The release covers most of the bases and reported fairly on the essentials of the study, while not exaggerating either the benefits or risks of the surgical option. Readers might benefit from a definition of a ‘stable’ versus an ‘unstable’ ankle fracture and of “radiologic malunion.” The term sounds threatening but does not necessarily result in pain or functional impairment.
Ankle fractures are extremely common, and perhaps more common in older people so if one type of lower-tech procedure (close casting) can be proven to be safer, equally effective and less costly than the current standard of care (surgery) this could be a major plus to the healthcare systems around the world. Even though some of the patients in the study (about 20%) who received the casting option first had to go on to have a surgical intervention or a recasting, this study reinforces the view that surgery should be the second resort in most cases. Proof that a simpler closed intervention works well and should be tried first for these fractures stands to change the treatment of this common fracture.
The release notes that casting instead of surgery as an initial treatment would result in “reduced intervention costs” but that’s not very helpful if you’re unsure of the base cost of surgery.
Estimates of a cost differential would have been helpful. Close contact casting would be much cheaper than open surgery for these fractures.

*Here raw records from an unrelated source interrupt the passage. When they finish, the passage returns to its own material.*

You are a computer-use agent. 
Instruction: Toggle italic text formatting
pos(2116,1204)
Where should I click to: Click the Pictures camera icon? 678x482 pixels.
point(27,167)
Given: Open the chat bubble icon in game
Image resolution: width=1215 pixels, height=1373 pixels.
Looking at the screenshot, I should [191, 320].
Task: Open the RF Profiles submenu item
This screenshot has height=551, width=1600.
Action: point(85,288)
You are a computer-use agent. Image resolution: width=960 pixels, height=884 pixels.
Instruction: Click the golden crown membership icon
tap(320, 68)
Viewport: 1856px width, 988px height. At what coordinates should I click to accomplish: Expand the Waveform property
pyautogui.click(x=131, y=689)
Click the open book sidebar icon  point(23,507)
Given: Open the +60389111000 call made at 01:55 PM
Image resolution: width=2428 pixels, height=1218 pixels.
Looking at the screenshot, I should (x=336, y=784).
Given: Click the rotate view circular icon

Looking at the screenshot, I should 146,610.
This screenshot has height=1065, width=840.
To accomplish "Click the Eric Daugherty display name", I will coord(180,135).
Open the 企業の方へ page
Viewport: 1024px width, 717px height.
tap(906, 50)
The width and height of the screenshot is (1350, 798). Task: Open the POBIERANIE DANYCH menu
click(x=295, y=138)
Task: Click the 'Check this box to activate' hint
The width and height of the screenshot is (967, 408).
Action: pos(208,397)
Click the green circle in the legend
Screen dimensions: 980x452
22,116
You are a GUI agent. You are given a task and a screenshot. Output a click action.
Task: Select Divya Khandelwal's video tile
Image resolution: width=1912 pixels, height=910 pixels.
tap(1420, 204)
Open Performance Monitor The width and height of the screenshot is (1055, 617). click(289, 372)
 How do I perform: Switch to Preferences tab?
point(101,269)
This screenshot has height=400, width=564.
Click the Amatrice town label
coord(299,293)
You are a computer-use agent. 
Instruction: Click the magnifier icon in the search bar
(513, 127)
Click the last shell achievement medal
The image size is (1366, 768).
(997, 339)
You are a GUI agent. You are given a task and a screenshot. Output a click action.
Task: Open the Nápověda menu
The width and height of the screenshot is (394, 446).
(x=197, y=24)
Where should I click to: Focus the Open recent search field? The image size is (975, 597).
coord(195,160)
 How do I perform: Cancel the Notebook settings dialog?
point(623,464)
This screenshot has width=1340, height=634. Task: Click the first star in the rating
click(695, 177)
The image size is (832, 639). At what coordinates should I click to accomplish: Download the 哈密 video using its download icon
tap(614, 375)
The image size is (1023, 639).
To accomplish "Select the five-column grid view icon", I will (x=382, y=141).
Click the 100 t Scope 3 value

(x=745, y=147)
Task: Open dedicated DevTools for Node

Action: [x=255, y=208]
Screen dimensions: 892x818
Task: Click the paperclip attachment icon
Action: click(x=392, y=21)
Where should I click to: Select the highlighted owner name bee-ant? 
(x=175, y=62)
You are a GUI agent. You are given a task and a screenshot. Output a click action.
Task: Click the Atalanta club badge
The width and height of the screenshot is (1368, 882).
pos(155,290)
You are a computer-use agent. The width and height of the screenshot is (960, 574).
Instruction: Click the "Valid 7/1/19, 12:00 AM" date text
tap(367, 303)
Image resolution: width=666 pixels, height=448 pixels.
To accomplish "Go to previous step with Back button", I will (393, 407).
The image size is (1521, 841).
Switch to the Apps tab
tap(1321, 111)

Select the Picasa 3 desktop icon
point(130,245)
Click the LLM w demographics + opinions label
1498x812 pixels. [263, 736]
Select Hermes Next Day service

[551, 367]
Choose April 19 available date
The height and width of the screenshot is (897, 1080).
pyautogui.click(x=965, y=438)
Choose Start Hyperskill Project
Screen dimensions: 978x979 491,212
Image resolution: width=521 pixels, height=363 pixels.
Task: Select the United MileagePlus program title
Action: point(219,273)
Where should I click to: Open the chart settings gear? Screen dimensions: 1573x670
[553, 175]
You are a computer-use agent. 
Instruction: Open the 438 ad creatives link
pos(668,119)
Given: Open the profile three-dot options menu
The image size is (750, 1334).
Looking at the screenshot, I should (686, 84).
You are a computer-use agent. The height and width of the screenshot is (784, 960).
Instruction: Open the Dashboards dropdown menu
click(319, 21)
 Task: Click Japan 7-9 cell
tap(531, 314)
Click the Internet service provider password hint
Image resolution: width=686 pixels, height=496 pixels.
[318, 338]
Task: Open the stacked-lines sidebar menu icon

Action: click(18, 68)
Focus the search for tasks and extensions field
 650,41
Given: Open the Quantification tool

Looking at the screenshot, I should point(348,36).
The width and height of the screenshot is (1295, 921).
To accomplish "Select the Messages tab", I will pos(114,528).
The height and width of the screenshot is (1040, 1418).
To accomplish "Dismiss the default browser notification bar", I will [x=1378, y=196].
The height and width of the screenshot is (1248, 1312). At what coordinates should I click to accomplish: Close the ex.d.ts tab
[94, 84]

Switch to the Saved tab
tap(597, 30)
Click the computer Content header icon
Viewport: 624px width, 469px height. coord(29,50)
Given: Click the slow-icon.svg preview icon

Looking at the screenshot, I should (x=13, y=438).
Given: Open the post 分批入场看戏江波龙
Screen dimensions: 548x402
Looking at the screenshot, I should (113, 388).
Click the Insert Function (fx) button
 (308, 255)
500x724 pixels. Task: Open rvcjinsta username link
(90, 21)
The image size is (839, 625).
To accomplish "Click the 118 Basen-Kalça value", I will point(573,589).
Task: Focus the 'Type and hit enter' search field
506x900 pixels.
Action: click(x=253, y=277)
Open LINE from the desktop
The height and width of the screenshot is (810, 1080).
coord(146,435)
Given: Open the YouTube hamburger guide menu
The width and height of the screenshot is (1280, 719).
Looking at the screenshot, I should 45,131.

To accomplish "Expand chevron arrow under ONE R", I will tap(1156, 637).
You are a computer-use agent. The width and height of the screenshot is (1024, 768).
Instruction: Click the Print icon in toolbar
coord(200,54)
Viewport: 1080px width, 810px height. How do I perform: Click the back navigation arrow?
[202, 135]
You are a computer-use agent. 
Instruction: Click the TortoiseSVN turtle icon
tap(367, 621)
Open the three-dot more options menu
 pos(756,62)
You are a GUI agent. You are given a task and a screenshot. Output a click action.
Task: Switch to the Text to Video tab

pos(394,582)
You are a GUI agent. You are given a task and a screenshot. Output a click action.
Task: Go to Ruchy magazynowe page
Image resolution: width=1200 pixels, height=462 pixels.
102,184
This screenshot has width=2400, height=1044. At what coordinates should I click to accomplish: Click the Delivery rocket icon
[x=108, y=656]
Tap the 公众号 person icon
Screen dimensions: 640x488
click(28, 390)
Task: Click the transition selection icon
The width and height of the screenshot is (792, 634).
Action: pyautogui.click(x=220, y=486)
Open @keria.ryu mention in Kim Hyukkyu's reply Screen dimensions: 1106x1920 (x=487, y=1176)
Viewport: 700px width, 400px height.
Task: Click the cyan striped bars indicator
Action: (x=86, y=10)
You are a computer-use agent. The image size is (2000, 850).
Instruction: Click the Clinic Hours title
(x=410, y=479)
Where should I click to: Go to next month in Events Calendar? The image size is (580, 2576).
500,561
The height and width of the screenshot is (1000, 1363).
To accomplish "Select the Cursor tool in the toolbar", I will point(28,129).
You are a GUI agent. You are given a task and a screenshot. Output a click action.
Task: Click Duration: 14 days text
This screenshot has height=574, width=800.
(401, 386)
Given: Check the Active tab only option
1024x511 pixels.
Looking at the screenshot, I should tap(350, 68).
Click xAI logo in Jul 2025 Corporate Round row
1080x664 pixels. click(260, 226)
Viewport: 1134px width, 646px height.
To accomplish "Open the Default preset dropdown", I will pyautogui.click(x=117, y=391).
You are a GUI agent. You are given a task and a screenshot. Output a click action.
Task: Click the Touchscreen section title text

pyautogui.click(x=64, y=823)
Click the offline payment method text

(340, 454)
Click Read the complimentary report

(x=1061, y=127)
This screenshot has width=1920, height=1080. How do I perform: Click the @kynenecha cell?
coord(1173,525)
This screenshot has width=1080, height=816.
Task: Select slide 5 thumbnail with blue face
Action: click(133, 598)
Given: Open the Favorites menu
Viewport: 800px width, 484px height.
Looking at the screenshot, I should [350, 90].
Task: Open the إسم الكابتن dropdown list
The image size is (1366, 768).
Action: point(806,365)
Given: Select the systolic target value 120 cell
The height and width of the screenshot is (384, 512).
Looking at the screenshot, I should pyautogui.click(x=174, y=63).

The release includes a list of benefits of the modified casting method, with some quantification, mostly in terms of reduced complications. It says, “At 6 months, casting resulted in measures of ankle function equivalent to that with surgery. Infection and wound breakdown were more common with surgery (10 percent vs 1 percent), as were additional operating room procedures (6 percent vs 1 percent).”
A release devotes a fair amount of space to harms from casting as compared with surgery:
“Radiologic malunion (abnormal healing of a fracture) was more common in the casting group (15 percent vs 3 percent for surgery). Casting required less operating room time compared with surgery. There were no significant differences in other secondary outcomes: quality of life, pain, ankle motion, mobility, and patient satisfaction.”
This large randomized study with high rates of completion suggests a high quality of evidence, all noted in the news release.
The release would have been better if it had noted that the outcome was blinded, a very important marker of quality as it is likely to reduce the risk of bias.
No signs of disease mongering. These fractures are actually quite common, especially in the elderly, so it would have been appropriate to discuss the high disease burden from these fractures.
No funding sources and conflicts are mentioned in the news release. Instead, readers are referred to the published study for details on “financial disclosures, funding and support.” However, the study is only available to JAMA subscribers.
The release aptly compares this new treatment with traditional surgery, which has largely been abandoned due to high rates of malunion resulting in functional deficits in displaced ankle fractures. The release also briefly mentions traditional “hard” casting.
The release quotes an accompanying editorial stating that “close contact casting may be unfamiliar to some orthopedic surgeons.” Although that’s a vague statement, we can assume it’s not in widespread use.
In the U.S., most orthopedists are not trained in close contact casting nor do they feel comfortable using it. Most patients will not be offered this treatment as an option for their fracture care.
This treatment is not novel, but the results of this study are new. It appears to be the first to compare these treatments and show the results in a well done randomized study.
The release does not rely on sensational or exaggerated language.